**Aim of the task**. Would you count the lines below that contain the string "agent" and reply with that number only?

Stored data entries
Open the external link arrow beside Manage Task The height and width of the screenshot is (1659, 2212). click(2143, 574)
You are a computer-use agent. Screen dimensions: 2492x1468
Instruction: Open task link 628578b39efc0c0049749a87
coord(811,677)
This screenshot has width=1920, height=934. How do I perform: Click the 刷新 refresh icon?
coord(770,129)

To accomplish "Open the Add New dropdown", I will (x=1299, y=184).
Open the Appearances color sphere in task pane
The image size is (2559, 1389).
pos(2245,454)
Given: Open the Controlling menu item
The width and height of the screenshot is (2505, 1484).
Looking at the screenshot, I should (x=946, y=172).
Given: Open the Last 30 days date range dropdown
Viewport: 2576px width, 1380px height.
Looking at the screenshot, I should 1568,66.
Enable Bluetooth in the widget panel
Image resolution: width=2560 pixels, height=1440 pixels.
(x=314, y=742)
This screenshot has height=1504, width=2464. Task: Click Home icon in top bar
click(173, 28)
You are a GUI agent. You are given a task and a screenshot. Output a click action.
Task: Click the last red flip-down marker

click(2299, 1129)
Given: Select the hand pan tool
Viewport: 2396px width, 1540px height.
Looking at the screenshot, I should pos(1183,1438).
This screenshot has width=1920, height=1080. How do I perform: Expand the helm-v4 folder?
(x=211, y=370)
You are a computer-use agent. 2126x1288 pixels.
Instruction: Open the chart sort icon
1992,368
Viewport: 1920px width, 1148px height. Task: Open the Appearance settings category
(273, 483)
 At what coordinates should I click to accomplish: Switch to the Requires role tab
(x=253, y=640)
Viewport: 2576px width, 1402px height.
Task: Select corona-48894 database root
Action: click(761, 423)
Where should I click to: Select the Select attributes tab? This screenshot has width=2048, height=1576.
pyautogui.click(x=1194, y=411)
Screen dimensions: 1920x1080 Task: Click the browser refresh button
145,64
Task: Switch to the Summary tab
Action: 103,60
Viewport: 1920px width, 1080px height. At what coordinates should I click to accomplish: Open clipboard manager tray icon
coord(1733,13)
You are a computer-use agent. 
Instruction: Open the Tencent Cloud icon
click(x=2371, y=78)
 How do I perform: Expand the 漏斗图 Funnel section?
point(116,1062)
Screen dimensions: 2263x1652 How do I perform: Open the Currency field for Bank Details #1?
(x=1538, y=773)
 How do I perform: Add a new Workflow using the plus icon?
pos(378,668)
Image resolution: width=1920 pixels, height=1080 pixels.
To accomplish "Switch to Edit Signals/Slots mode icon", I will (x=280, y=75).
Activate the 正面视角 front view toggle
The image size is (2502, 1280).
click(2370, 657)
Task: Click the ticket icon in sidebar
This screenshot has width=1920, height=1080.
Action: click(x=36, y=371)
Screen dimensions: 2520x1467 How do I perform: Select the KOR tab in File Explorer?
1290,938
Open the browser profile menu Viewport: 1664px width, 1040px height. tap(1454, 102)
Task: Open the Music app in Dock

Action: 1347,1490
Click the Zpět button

**Written solution**. 4